*What to do*
Arrange the entries as a numbered list, leaving out blank lines, starting at the first entry and ending at the line containing "Action: click(358, 287)".

-- start of Given records --

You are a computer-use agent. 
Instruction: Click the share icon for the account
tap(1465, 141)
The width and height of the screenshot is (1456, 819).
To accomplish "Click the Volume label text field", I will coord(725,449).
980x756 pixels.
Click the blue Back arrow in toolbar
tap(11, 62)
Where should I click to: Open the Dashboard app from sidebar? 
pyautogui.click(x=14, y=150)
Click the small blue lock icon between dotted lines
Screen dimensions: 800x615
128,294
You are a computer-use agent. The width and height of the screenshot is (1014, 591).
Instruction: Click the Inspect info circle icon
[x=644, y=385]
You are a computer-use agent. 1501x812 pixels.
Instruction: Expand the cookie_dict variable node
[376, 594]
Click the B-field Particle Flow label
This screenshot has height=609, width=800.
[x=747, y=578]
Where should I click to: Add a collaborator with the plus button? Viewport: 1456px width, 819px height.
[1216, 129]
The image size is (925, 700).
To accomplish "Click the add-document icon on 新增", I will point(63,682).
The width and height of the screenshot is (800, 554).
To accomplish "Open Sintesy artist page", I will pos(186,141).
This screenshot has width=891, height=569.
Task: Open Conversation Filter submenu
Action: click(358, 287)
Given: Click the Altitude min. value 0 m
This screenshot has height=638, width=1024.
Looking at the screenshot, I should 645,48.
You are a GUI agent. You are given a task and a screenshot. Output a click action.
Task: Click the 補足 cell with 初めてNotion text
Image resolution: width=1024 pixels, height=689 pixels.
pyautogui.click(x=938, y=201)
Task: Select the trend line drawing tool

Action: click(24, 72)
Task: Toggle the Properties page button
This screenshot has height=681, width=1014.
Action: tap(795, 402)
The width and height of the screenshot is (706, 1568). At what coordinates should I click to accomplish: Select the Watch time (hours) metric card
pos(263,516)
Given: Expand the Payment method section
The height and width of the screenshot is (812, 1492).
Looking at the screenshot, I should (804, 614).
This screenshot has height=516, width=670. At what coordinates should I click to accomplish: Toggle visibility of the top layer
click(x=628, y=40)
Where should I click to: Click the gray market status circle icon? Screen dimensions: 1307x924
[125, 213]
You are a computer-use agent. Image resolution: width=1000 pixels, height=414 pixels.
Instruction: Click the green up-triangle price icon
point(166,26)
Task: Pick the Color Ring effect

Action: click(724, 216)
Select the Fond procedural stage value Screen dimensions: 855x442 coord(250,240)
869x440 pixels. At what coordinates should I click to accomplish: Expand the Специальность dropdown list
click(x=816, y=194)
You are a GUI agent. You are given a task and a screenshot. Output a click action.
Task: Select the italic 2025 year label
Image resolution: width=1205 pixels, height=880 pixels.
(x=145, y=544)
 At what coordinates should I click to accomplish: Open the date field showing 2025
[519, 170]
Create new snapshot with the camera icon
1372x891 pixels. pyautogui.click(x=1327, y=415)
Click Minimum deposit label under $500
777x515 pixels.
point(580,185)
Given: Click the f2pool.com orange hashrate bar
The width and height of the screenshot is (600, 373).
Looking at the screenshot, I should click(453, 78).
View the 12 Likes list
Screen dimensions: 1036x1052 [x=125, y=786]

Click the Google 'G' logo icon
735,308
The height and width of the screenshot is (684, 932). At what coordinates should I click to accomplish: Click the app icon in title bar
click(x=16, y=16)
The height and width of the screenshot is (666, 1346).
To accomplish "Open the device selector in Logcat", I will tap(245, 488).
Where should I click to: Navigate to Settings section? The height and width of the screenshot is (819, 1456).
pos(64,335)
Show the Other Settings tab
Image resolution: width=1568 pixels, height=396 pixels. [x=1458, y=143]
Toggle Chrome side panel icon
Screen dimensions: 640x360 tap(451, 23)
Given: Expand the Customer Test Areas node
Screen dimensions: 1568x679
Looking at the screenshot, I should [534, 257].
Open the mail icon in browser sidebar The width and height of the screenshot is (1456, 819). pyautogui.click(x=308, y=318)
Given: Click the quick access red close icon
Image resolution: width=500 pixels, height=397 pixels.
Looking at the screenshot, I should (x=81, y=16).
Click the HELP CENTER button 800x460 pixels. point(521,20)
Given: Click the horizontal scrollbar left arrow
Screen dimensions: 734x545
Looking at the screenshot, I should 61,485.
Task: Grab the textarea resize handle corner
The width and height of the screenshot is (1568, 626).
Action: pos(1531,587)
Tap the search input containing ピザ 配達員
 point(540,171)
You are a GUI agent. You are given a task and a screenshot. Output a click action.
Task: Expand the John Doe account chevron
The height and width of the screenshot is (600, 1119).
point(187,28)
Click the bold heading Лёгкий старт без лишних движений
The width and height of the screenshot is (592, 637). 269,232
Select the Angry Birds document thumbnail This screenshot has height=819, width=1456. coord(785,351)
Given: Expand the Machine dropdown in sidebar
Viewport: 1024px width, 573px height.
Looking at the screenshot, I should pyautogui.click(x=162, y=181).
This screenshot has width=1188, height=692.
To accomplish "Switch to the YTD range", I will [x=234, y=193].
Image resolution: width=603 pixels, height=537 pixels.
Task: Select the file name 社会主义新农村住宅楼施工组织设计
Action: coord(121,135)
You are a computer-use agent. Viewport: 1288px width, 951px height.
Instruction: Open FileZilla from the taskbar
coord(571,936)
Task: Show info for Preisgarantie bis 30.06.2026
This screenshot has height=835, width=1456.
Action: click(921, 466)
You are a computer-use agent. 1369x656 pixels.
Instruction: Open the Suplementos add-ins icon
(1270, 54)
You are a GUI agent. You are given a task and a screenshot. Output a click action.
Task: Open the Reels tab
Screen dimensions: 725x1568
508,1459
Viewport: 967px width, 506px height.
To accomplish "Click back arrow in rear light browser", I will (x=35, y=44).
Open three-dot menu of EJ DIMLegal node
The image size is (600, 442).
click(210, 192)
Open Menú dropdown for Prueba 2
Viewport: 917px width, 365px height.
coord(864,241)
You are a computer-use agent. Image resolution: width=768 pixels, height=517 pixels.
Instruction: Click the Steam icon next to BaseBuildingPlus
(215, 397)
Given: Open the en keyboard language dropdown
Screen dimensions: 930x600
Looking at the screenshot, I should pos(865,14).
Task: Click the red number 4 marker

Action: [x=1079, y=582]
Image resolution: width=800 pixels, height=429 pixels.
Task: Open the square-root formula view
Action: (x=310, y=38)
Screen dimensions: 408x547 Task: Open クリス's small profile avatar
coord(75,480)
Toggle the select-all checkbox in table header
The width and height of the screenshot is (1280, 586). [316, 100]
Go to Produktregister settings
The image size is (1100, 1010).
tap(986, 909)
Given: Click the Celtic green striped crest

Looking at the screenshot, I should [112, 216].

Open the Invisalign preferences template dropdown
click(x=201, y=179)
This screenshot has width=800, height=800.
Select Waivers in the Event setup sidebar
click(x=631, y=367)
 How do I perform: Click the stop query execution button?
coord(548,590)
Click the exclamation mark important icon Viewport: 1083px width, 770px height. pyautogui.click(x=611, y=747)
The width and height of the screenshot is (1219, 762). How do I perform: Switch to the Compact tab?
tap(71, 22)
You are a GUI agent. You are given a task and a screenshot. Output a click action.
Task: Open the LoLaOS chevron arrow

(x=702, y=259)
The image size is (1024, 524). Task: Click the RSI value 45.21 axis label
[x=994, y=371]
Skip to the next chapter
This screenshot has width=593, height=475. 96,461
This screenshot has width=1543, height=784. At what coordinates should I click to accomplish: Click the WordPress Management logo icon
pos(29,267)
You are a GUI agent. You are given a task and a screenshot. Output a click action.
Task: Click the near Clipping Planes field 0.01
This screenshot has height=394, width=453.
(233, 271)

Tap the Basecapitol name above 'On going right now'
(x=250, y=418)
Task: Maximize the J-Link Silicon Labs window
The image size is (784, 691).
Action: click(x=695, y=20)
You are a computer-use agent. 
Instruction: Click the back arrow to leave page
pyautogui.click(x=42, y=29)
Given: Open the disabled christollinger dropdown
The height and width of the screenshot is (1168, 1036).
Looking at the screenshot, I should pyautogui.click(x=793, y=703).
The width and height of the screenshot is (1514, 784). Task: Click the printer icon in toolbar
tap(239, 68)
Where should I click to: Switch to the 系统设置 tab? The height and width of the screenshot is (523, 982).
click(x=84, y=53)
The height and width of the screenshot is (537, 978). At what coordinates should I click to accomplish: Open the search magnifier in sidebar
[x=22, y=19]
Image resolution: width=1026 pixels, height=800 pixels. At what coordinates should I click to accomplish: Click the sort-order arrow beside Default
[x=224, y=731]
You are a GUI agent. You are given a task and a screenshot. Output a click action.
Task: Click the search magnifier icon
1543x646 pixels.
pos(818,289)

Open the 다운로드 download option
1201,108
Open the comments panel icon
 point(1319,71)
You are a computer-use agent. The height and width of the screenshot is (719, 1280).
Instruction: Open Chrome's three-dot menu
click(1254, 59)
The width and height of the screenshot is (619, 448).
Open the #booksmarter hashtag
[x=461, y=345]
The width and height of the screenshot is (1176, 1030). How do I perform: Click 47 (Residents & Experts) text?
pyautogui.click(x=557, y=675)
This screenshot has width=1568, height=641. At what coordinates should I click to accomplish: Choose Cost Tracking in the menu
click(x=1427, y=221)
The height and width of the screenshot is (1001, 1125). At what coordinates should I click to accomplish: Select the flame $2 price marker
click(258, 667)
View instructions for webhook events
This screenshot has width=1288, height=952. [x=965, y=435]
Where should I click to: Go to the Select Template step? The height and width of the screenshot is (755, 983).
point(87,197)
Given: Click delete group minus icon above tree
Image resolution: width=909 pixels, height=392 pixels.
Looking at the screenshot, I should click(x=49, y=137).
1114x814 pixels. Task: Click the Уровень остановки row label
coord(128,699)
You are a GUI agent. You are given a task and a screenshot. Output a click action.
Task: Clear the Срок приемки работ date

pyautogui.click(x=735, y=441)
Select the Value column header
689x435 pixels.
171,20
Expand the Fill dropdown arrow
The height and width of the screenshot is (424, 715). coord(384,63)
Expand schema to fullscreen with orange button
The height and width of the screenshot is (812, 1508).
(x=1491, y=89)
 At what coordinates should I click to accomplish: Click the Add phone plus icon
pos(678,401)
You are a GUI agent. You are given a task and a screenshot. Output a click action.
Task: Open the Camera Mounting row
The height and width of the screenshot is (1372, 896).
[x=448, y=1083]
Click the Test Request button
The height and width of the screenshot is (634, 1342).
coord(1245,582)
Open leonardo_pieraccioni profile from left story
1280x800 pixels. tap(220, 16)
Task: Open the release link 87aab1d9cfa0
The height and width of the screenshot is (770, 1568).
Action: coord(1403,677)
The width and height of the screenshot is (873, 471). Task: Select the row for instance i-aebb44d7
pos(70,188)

-- end of Given records --

*Task solution*
1. You are a computer-use agent. 
2. Instruction: Click the share icon for the account
3. tap(1465, 141)
4. The width and height of the screenshot is (1456, 819).
5. To accomplish "Click the Volume label text field", I will coord(725,449).
6. 980x756 pixels.
7. Click the blue Back arrow in toolbar
8. tap(11, 62)
9. Where should I click to: Open the Dashboard app from sidebar? 
10. pyautogui.click(x=14, y=150)
11. Click the small blue lock icon between dotted lines
12. Screen dimensions: 800x615
13. 128,294
14. You are a computer-use agent. The width and height of the screenshot is (1014, 591).
15. Instruction: Click the Inspect info circle icon
16. [x=644, y=385]
17. You are a computer-use agent. 1501x812 pixels.
18. Instruction: Expand the cookie_dict variable node
19. [376, 594]
20. Click the B-field Particle Flow label
21. This screenshot has height=609, width=800.
22. [x=747, y=578]
23. Where should I click to: Add a collaborator with the plus button? Viewport: 1456px width, 819px height.
24. [1216, 129]
25. The image size is (925, 700).
26. To accomplish "Click the add-document icon on 新增", I will point(63,682).
27. The width and height of the screenshot is (800, 554).
28. To accomplish "Open Sintesy artist page", I will pos(186,141).
29. This screenshot has width=891, height=569.
30. Task: Open Conversation Filter submenu
31. Action: click(358, 287)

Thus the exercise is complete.